Miles Fanning runs an independent record label in Seattle (jazz and instrumental music, not grunge or rock.) His marriage is in a highly uncertain condition and in fact, he is living in his office space as the books opens, while he and his wife undergo a trial separation.
Enter Julia, chain-smoking, alienated sister of Carly, the highschool love of Miles, who vanished 24 years earlier and was never found. Both Miles and Julia had submerged this loss, in the way that young people do, though for different reasons, but now together they excavate the terrible, definitive incident of each of their lives.
To add to the spookiness, the father of Julia and Carly was Simon Lamoreaux, a minister of an obscure religious group called The Messiah Church.
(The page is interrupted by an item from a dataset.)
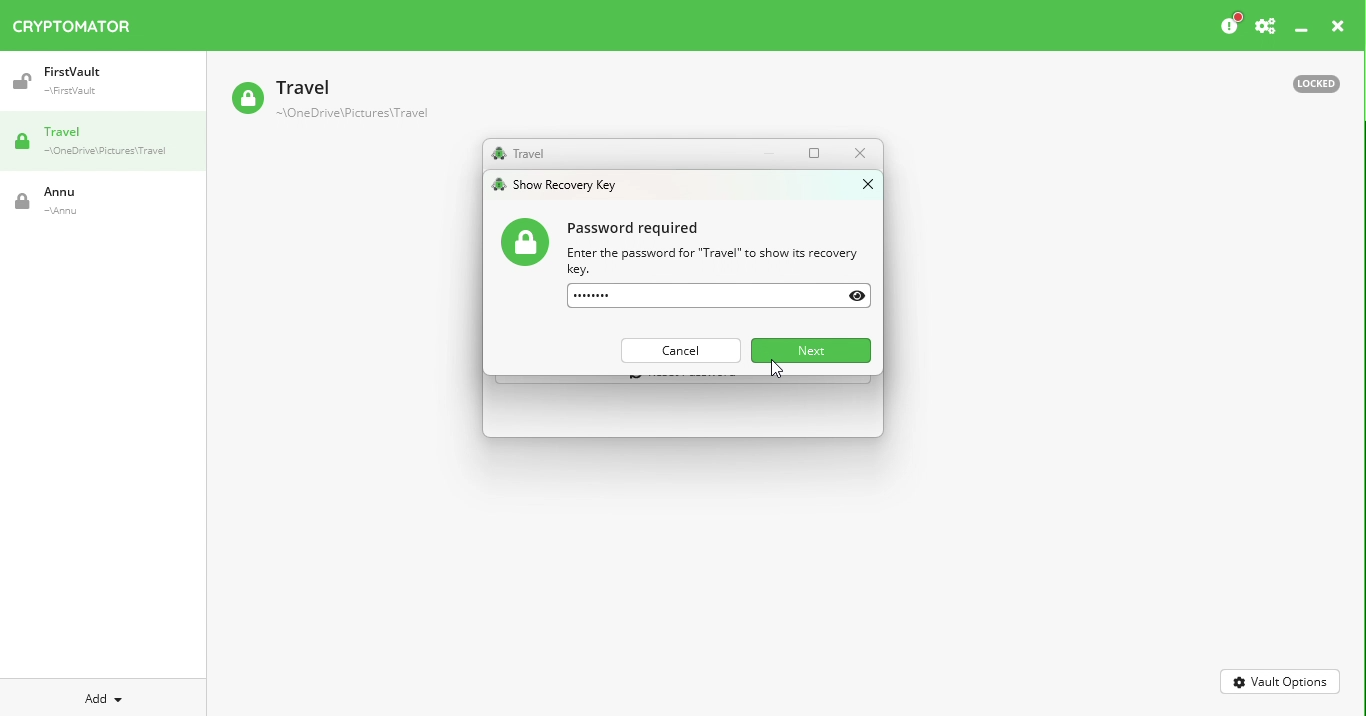  Describe the element at coordinates (85, 201) in the screenshot. I see `Vault` at that location.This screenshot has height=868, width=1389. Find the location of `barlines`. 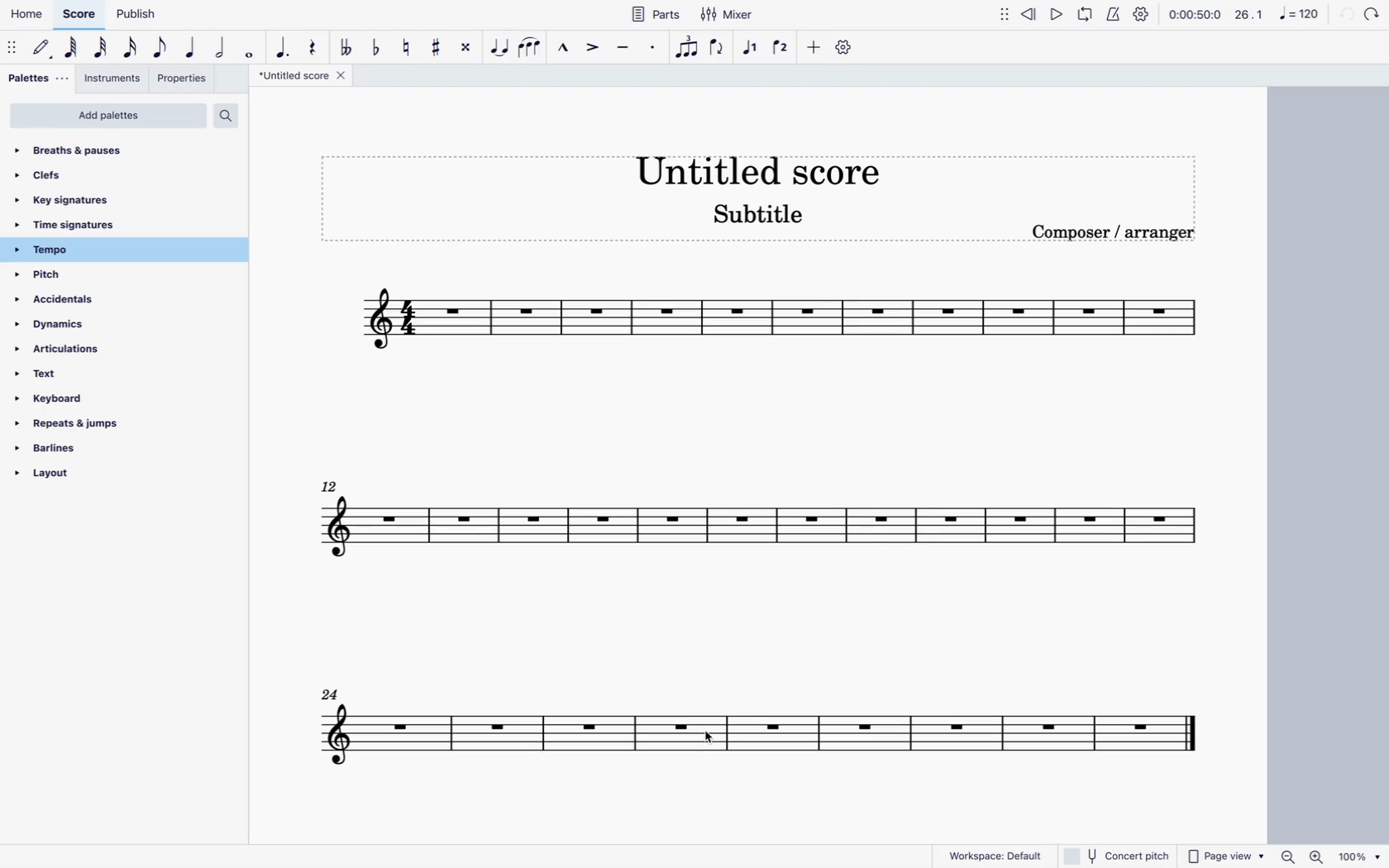

barlines is located at coordinates (104, 448).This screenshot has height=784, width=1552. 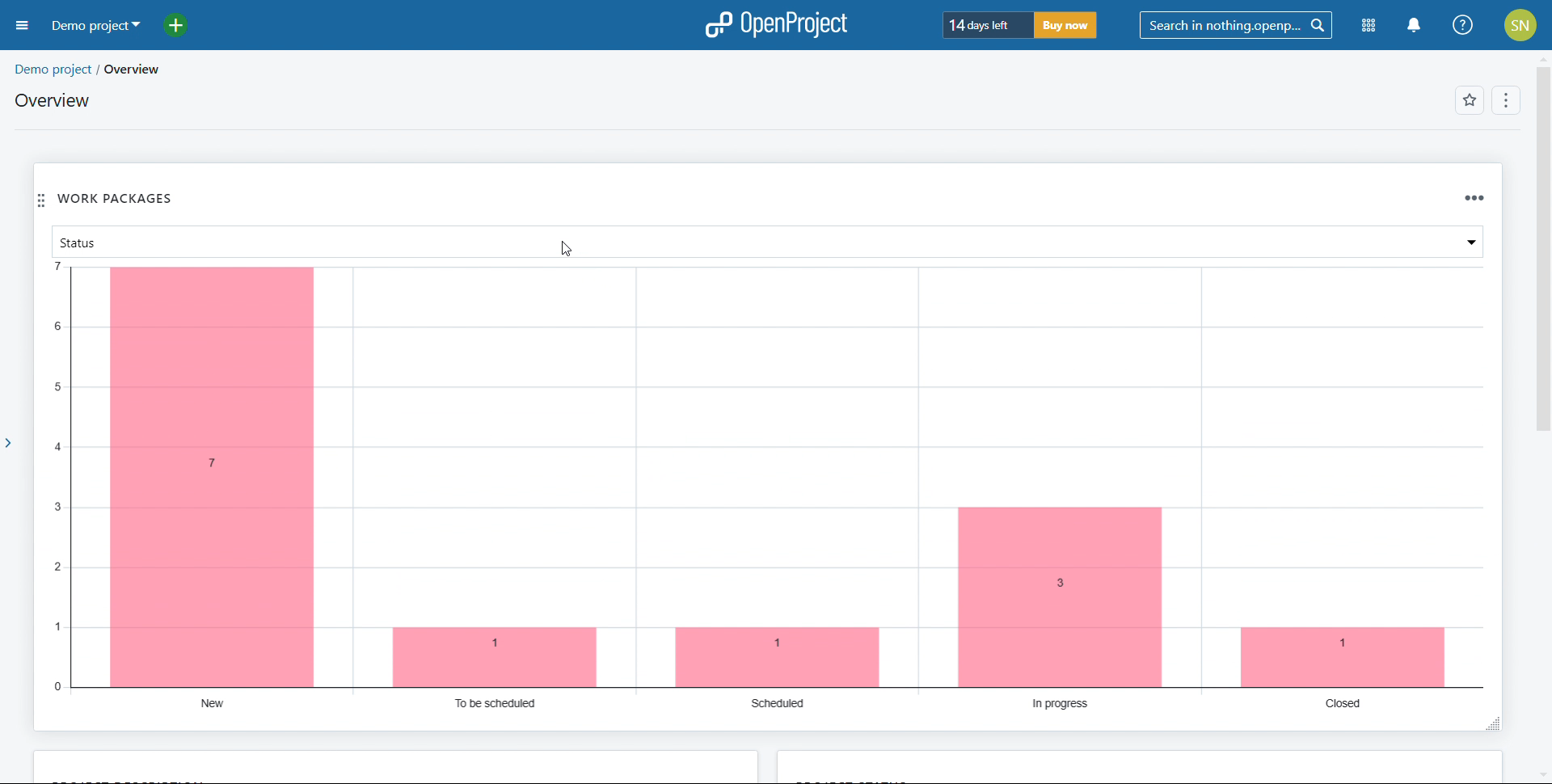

Simon was not cruel or fanatical, but was clearly a descendant of the Puritan influence in New England. He was also a man whose faith failed him when he lost his daughter.
What Long has accomplished in this novel is impressive. He has taken the universal idea of the loss of a loved one and woven it into the real lives of a few individuals. When I lose even a small item, such as a piece of clothing, I feel at first violated somehow, then I "get over it" and "move on", but there is a small hole in my universe ever after, like a missing tooth. For Miles and Julia and Simon Lamoreaux, the hole caused by Carly's disappearance was enough to swallow any attempt to create a further life.
The story is amazingly powerful and in the second half a page-turner. I felt what each character felt and I had to know where the story was going to go. It is the kind of book that is wonderful to find and becomes part of you as you read it.